Serializes a Python object into a JSON-formatted string.
This function is a comprehensive utility that can handle:
- Standard Python types (lists, dicts, strings, numbers, bools, None).
- Pydantic models (using `model_dump()`).
- Dataclasses (using `dataclasses.asdict()`).
- Standard library types not natively JSON-serializable (e.g., datetime, UUID).
- Custom classes with a `__dict__`.
Args:
obj (Any): The Python object to serialize.

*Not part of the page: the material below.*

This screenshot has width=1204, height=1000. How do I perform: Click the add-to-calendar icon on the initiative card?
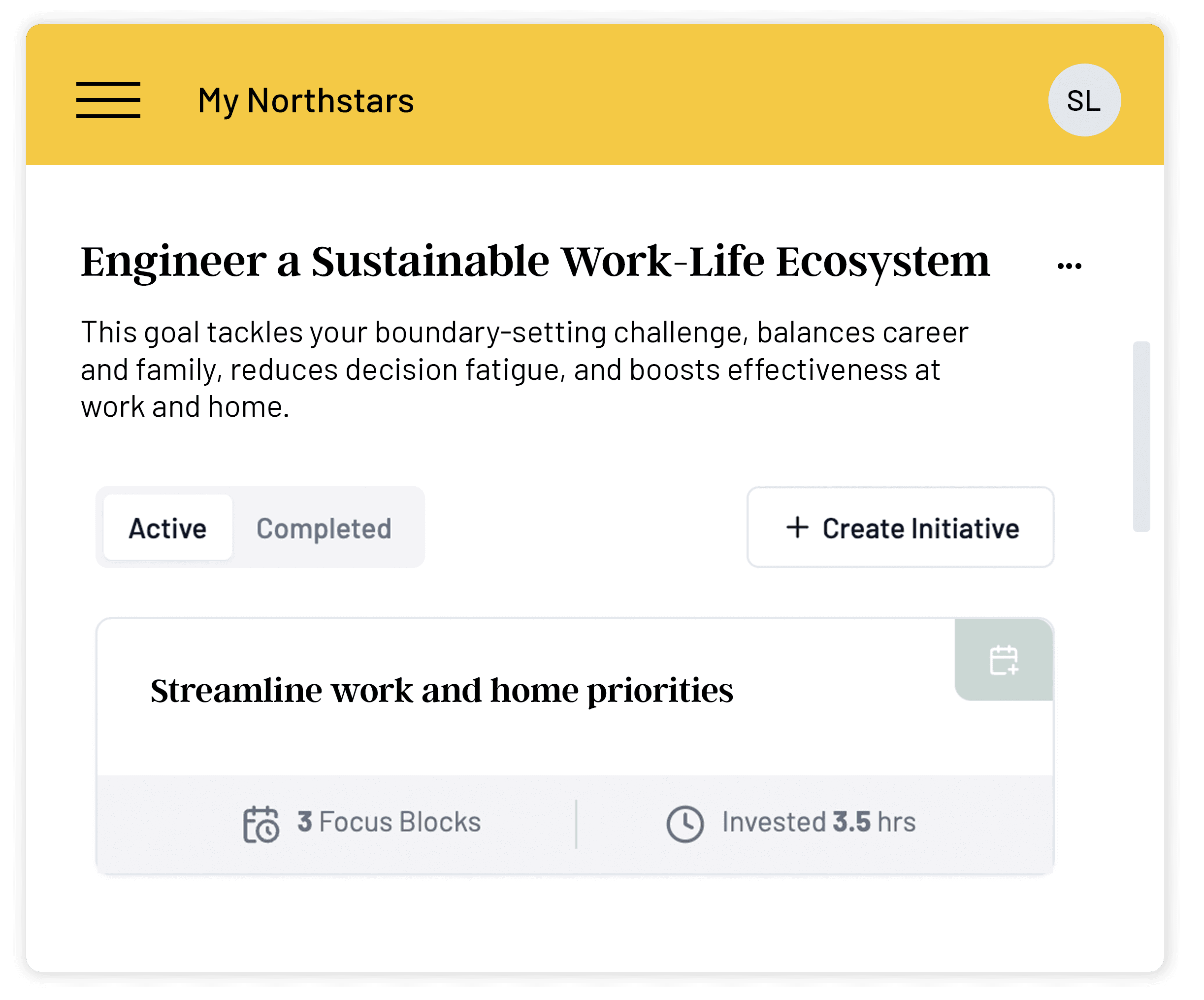click(x=1004, y=660)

**kwargs: Additional keyword arguments to pass to `json.dumps`.
Returns:
str: A JSON-formatted string.
Example:
>>> from datetime import datetime
>>> from pydantic import BaseModel
>>> from dataclasses import dataclass
>>> class Address(BaseModel):
... street: str
... city: str
>>> @dataclass
... class Product:
... id: int
... name: str
>>> class Order(BaseModel):
... user_address: Address
... item: Product
>>> order_obj = Order(
... user_address=Address(street="123 Main St", city="Example City"),
... item=Product(id=1, name="Laptop")
... )
>>> print(to_json_string(order_obj, indent=2))
{
"user_address": {
"street": "123 Main St",
"city": "Example City"
},
"item": {
"id": 1,
"name": "Laptop"
}
}
"""
return json.dumps(obj, cls=_RecursiveSerializer, **kwargs)